-
Notifications
You must be signed in to change notification settings - Fork 2
DocConfig
A metadata server should employ at least one persistent storage device (e.g. SSD) for metadata storage and another persistent storage device for the system journal. The journal is latency bound so a device that offers nonvolatile low latency is desirable, with considerations that the expected operation is continually sequential rewriting of the contents in the device. The system may recover from a lost journal but imposes challenges and potential data loss and should be avoided. Additional devices may be added for either the metadata zpool or system journal to increase the level of fault tolerance.
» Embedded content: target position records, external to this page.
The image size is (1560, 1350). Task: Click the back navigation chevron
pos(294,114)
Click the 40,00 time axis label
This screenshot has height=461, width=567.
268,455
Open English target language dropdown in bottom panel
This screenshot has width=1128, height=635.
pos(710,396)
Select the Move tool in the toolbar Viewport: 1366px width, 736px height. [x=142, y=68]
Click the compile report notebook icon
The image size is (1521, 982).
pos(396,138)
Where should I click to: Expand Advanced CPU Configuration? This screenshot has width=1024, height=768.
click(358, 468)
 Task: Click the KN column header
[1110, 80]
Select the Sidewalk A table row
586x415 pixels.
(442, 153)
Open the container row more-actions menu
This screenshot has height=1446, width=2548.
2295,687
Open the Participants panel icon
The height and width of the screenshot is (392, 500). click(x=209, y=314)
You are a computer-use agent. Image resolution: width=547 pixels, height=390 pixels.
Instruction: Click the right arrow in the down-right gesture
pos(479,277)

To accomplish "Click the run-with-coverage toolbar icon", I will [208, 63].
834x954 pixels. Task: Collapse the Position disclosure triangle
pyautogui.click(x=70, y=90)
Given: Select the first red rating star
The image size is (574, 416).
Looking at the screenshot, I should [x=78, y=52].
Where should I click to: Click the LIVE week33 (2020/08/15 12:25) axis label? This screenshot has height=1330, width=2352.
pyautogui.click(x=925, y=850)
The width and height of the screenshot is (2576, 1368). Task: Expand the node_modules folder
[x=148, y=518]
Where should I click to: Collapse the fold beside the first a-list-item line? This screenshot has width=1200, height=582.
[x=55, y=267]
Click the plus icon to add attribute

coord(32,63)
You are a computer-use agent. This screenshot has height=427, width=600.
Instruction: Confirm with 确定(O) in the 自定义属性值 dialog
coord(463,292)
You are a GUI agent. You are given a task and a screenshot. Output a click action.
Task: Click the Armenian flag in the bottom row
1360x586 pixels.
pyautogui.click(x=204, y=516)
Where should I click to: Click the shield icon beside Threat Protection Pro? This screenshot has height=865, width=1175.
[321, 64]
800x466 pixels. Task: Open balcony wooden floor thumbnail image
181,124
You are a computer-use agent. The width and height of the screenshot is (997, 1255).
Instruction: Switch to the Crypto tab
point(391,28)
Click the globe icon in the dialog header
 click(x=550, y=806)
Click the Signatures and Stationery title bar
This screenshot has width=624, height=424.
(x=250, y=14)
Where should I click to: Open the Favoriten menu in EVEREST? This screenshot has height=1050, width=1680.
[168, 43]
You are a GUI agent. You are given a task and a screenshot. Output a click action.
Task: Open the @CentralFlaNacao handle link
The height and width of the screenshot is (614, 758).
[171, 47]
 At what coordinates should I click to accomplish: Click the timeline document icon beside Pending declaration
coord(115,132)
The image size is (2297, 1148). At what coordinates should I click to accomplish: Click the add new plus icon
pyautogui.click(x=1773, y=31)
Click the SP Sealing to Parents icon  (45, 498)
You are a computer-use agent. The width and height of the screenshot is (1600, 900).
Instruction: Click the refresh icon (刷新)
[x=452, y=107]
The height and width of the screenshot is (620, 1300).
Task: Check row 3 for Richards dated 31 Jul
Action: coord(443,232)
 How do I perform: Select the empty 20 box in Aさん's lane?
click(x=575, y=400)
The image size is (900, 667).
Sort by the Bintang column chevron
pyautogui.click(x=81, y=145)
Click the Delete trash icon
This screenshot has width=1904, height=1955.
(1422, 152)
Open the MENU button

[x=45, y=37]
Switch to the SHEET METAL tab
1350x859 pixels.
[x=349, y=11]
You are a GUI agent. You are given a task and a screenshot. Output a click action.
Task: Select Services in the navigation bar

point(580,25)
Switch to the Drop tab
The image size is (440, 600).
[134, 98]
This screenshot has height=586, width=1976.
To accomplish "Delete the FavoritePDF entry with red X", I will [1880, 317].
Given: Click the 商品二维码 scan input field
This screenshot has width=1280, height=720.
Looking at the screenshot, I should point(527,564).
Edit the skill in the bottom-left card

Here is an example zpool configuration taken from the PSC Data SuperCell. Here the SLASH2 MDS sits atop two vdevs, each of which is triplicated:
mds# zpool status
pool: arc_s2mds
state: ONLINE
scrub: none requested
config:
NAME STATE READ WRITE CKSUM
arc_s2mds ONLINE 0 0 0
mirror-0 ONLINE 0 0 0
disk/by-id/scsi-35000c50033f6624b ONLINE 0 0 0
disk/by-id/scsi-35000c50033f64b0f ONLINE 0 0 0
disk/by-id/scsi-35000c50033f6439f ONLINE 0 0 0
mirror-1 ONLINE 0 0 0
disk/by-id/scsi-35000c500044205df ONLINE 0 0 0
disk/by-id/scsi-35000c50033ea560b ONLINE 0 0 0
disk/by-id/scsi-35000c50033f63417 ONLINE 0 0 0
errors: No known data errors
mds# zpool iostat
capacity operations bandwidth
pool alloc free read write read write
---------- ----- ----- ----- ----- ----- -----
arc_s2mds 379G 3.26T 493 70 2.52M 351K
PSC's Data Supercell has on the order of 10^8 files and directories. The ZFS storage required to store these metadata items is about 300GB (uncompressed). Using the default ZFS compression we generally see about 3.5 : 1 compression of SLASH2 metadata. Without compression one should expect about 150k files to consume about 1GB of ZFS metadata storage. With compression, that ratio would improve to about 500k files per 1GB of ZFS metadata storage.
The heuristic for calculating is:
avg_number_of_bmaps_per_file =
(average file size) / (128MiB per bmap)
total_storage_needed =
(number of files) * (1.5KiB of metdata per file) +
(1.1KiB ) * avg_number_of_bmaps_per_file
Ideal storage for the MDS journal is 256MB - 2GB.
Losing a journal will not result in a loss of the file system; only the uncommitted changes would be lost. If mirroring is desired, the Linux MD mirroring is suitable though we recommend that the devices are partitioned so that rebuilds of the mirror do not require a rebuild of the entire device.
The following steps create and tailor a ZFS pool for use as SLASH2
metadata storage.
These steps are also documented in sladm(7)
.
slmkfs(8)
, when used for formatting the metadata file system, will
output an FSUUID which is the identifier for the file system.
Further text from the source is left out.